A TFile is a container of key-value pairs. Both keys and values are type-less
bytes. Keys are restricted to 64KB, value length is not restricted
(practically limited to the available disk storage). TFile further provides
the following features:
- Block Compression.
- Named meta data blocks.
- Sorted or unsorted keys.
- Seek by key or by file offset.
The memory footprint of a TFile includes the following:
- Some constant overhead of reading or writing a compressed block.
- Each compressed block requires one compression/decompression codec for
I/O.
- Temporary space to buffer the key.
- Temporary space to buffer the value (for TFile.Writer only). Values are
chunk encoded, so that we buffer at most one chunk of user data. By default,
the chunk buffer is 1MB. Reading chunked value does not require additional
memory.
- TFile index, which is proportional to the total number of Data Blocks.
The total amount of memory needed to hold the index can be estimated as
(56+AvgKeySize)*NumBlocks.
- MetaBlock index, which is proportional to the total number of Meta
Blocks.The total amount of memory needed to hold the index for Meta Blocks
can be estimated as (40+AvgMetaBlockName)*NumMetaBlock.
The behavior of TFile can be customized by the following variables through
Configuration:
- tfile.io.chunk.size: Value chunk size.
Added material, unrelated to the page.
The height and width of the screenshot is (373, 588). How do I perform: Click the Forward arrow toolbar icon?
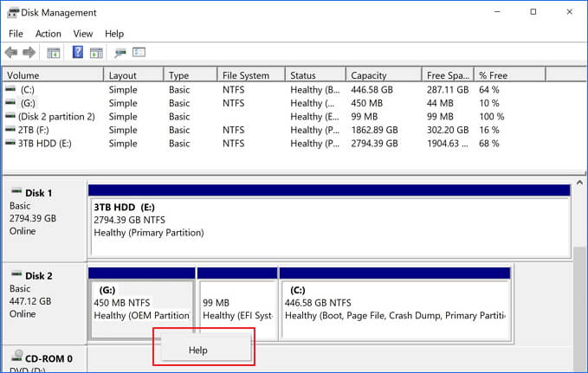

Integer (in bytes). Default
to 1MB. Values of the length less than the chunk size is guaranteed to have
known value length in read time (See
TFile.Reader.Scanner.Entry.isValueLengthKnown()).
- tfile.fs.output.buffer.size: Buffer size used for
FSDataOutputStream. Integer (in bytes). Default to 256KB.
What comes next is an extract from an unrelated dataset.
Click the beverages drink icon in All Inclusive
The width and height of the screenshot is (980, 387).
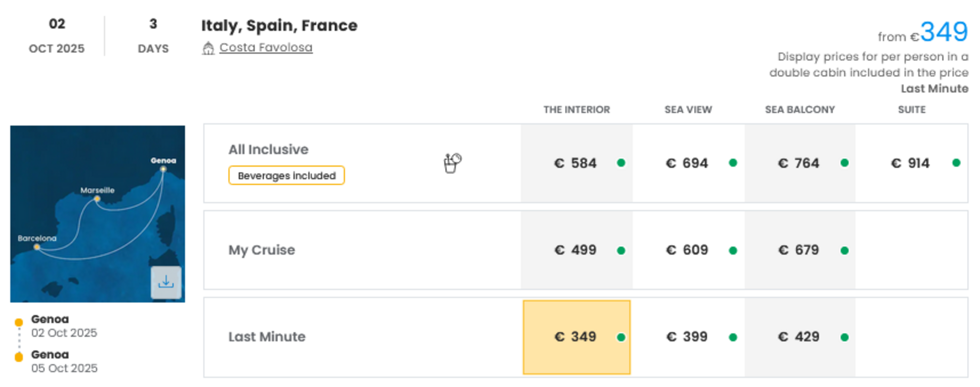[x=452, y=163]

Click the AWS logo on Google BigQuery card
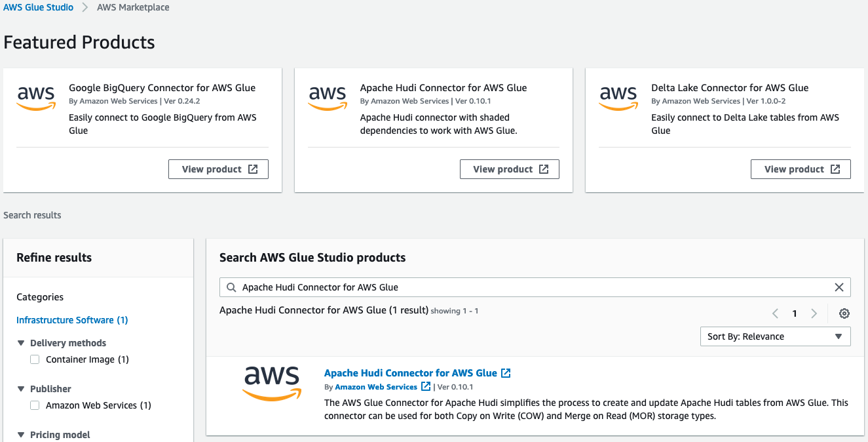pos(37,98)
- tfile.fs.input.buffer.size: Buffer size used for
FSDataInputStream. Integer (in bytes). Default to 256KB.
Suggestions on performance optimization.
- Minimum block size. We recommend a setting of minimum block size between
256KB to 1MB for general usage. Larger block size is preferred if files are
primarily for sequential access. However, it would lead to inefficient random
access (because there are more data to decompress). Smaller blocks are good
for random access, but require more memory to hold the block index, and may
be slower to create (because we must flush the compressor stream at the
conclusion of each data block, which leads to an FS I/O flush). Further, due
to the internal caching in Compression codec, the smallest possible block
size would be around 20KB-30KB.
- The current implementation does not offer true multi-threading for
reading. The implementation uses FSDataInputStream seek()+read(), which is
shown to be much faster than positioned-read call in single thread mode.
However, it also means that if multiple threads attempt to access the same
TFile (using multiple scanners) simultaneously, the actual I/O is carried out
sequentially even if they access different DFS blocks.
- Compression codec. Use "none" if the data is not very compressable (by
compressable, I mean a compression ratio at least 2:1). Generally, use "lzo"
as the starting point for experimenting. "gz" overs slightly better
compression ratio over "lzo" but requires 4x CPU to compress and 2x CPU to
decompress, comparing to "lzo".
- File system buffering, if the underlying FSDataInputStream and
FSDataOutputStream is already adequately buffered; or if applications
reads/writes keys and values in large buffers, we can reduce the sizes of
input/output buffering in TFile layer by setting the configuration parameters
"tfile.fs.input.buffer.size" and "tfile.fs.output.buffer.size".
Some design rationale behind TFile can be found at
Hadoop-3315.